3. The method according to claim 2, characterized in that, The step of training and testing a pre-built initial model based on a stratigraphic type identification dataset to obtain the stratigraphic identification model includes: The stratigraphic type identification dataset is divided into a model training set, a model test set, and a generalization test set. The initial model is trained, its accuracy is evaluated, and its generalization is tested sequentially using the model training set, the model test set, and the generalization test set, respectively.

4. The method according to claim 3, characterized in that, The step of dividing the stratigraphic type identification dataset into a model training set, a model test set, and a generalization test set includes: Extract key factor feature data about a specified drilled well from the formation type identification dataset to form the generalization test set; Based on the remaining data in the formation type identification dataset excluding the generalization test set, the key factor feature data of each formation type under drilling conditions are divided according to a preset ratio to form the model training set and the model test set.

5. The method according to claim 3 or 4, characterized in that, The step of training the initial model using the model training set includes: Randomly sample the training set of the model to construct n different training sample datasets, and build n different decision tree models based on these datasets.

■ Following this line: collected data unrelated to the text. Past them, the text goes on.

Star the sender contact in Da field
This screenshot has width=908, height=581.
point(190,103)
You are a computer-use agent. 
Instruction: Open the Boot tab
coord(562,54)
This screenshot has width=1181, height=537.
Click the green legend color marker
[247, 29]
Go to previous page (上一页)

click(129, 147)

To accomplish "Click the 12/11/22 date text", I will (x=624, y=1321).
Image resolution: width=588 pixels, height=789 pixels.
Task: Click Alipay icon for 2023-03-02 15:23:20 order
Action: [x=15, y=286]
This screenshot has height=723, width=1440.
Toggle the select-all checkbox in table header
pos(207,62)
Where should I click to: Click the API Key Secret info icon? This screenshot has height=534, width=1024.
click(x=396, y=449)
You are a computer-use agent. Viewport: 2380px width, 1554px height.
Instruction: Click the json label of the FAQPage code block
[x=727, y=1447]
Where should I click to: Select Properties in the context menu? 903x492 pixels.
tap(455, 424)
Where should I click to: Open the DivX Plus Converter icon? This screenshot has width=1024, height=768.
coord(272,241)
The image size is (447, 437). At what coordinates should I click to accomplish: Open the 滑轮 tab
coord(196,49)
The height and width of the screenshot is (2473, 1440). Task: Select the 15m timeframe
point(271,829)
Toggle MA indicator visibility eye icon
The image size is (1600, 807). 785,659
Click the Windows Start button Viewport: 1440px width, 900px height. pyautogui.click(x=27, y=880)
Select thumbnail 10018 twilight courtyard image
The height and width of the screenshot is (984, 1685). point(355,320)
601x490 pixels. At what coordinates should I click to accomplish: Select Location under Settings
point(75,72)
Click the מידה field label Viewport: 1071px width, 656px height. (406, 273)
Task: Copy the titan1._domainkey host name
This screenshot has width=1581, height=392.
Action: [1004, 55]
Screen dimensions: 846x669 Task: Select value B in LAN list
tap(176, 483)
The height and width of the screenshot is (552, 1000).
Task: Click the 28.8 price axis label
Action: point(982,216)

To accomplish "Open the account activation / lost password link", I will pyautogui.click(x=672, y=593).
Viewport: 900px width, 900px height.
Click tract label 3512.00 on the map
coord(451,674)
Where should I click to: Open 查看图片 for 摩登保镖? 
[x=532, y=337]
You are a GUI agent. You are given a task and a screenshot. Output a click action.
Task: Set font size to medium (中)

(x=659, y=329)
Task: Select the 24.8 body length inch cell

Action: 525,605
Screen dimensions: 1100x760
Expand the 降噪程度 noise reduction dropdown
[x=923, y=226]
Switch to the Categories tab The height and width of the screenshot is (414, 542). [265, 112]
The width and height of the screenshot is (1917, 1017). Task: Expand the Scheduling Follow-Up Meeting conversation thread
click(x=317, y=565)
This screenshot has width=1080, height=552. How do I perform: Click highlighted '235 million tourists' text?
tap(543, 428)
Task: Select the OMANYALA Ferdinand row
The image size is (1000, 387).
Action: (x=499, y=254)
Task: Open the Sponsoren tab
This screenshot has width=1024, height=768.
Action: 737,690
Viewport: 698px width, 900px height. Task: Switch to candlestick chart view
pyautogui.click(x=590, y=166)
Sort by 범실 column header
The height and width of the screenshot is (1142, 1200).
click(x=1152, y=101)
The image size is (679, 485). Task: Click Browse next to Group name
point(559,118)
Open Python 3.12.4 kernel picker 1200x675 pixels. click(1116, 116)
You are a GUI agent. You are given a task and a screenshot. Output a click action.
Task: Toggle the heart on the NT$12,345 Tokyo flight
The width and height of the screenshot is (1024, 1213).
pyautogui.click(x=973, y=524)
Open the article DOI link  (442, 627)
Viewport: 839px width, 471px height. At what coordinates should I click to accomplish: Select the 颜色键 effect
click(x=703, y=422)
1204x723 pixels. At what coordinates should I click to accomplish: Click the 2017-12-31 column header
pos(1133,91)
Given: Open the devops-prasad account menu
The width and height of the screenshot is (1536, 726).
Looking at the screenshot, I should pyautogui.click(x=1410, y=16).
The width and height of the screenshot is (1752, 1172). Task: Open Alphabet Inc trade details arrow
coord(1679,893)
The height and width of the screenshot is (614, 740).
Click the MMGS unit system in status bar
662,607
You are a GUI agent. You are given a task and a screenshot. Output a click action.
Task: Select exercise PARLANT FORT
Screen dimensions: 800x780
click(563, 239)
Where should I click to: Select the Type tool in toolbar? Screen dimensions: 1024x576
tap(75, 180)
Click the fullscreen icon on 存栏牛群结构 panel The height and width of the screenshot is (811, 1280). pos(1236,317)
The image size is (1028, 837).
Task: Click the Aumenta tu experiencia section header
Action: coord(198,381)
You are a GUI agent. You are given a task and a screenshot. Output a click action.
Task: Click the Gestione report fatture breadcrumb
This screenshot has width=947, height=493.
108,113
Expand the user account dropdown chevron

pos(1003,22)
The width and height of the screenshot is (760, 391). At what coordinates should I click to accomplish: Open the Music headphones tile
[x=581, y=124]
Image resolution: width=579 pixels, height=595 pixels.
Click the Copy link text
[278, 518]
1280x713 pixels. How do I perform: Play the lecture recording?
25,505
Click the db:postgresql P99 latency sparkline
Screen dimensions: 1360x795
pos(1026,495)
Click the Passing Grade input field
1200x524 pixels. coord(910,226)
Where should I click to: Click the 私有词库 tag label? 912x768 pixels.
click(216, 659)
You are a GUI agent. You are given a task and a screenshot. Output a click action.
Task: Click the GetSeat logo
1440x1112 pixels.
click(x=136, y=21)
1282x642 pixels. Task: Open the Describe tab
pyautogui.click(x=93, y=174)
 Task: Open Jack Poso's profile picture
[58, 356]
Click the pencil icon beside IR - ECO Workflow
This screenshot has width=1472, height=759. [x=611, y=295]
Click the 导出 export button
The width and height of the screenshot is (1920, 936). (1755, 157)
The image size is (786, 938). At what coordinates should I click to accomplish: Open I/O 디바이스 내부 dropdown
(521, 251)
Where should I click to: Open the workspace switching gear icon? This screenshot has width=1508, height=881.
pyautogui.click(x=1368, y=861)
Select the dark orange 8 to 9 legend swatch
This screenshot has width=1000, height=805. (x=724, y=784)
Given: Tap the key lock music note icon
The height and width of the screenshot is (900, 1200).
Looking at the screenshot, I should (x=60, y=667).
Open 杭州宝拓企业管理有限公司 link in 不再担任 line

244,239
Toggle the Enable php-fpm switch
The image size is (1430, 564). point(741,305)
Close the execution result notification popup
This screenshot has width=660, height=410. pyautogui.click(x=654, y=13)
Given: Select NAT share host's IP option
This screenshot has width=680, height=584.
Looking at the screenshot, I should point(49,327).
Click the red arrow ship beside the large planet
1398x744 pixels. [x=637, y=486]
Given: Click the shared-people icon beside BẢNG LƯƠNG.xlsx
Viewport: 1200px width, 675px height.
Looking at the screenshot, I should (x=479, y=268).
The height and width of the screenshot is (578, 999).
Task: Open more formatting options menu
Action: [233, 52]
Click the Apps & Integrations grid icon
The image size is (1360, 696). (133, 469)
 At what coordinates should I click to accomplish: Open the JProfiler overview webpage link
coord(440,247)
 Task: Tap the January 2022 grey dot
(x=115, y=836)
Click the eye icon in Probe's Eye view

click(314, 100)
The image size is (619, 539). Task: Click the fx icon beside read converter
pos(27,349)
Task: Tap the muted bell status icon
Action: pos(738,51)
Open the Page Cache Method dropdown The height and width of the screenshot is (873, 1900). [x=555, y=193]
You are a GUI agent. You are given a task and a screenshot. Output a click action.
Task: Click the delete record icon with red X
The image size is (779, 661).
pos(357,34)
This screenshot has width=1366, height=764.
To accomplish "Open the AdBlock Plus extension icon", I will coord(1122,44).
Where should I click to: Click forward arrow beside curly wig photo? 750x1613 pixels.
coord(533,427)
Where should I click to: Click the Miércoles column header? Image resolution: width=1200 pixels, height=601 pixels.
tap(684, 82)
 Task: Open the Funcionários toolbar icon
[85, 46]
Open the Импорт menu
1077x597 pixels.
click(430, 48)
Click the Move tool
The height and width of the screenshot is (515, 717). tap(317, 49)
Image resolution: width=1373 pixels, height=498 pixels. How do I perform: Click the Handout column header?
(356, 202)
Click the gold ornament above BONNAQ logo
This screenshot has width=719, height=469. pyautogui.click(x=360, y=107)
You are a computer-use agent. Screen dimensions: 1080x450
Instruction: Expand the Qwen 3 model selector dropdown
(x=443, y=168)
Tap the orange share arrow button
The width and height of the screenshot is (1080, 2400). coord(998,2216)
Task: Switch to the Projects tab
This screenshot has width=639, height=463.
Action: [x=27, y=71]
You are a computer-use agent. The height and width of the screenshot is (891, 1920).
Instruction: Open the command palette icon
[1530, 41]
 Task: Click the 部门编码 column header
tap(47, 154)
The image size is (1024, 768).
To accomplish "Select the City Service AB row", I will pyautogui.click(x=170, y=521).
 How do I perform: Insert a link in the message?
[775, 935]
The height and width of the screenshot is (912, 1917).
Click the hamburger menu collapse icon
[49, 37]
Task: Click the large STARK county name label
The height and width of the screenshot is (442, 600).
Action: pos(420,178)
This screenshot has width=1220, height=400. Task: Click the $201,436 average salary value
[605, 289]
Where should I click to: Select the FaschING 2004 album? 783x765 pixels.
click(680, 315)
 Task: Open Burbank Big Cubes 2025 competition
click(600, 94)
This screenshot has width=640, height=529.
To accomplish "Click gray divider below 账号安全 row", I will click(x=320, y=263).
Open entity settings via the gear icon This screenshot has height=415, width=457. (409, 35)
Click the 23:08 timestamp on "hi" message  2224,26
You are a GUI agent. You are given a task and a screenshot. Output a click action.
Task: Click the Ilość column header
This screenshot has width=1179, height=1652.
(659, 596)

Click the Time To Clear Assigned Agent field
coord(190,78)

The outputs of multiple decision tree models are connected in parallel and then connected to the result analysis module to form the initial model, wherein the result analysis module is an average value calculation module or a voting classification module; The initial model is trained based on the model training set.

6. The method according to any one of claims 2 to 5, characterized in that, The preprocessing steps for the labeled raw logging time series dataset include: Delete logging data from non-drilling conditions; Outlier removal is performed by using the 3σ principle to remove outliers from the real-time logging data datasets of different formation types under drilling conditions.

7. The method according to any one of claims 2 to 6, characterized in that, The steps involved in extracting key factors and forming a stratigraphic type identification dataset by performing dimensionality reduction on the preprocessed raw well logging time series dataset include: Principal component analysis (PCA) is used to perform PCA on historical logging data with formation type labels in the preprocessed raw logging time series dataset to achieve dimensionality reduction, thereby extracting formation-sensitive features from the logging data as key features.

8. The method according to any one of claims 2 to 7, characterized in that, The step of labeling the formation type and drilling condition corresponding to each historical logging data in the original logging time series dataset includes: Based on the drilling daily report, logging daily report, and formation stratification information, each historical logging data in the original logging time series dataset is labeled with the corresponding formation type label and operating condition label.

9. A computer-readable storage medium, characterized in that, It stores computer-executable instructions that, when executed by a processor, implement the steps of the method as described in any one of claims 1 to 8.

10. A system for identifying drilling formation types, characterized in that, include: The field data acquisition module is configured to preprocess the real-time logging data of the depth to be evaluated in the well to be evaluated, and then extract key features from the preprocessed real-time logging data to obtain key feature evaluation data. The actual prediction module is configured to predict the type of strata at the depth to be evaluated based on the key feature evaluation data and using a preset stratum identification model.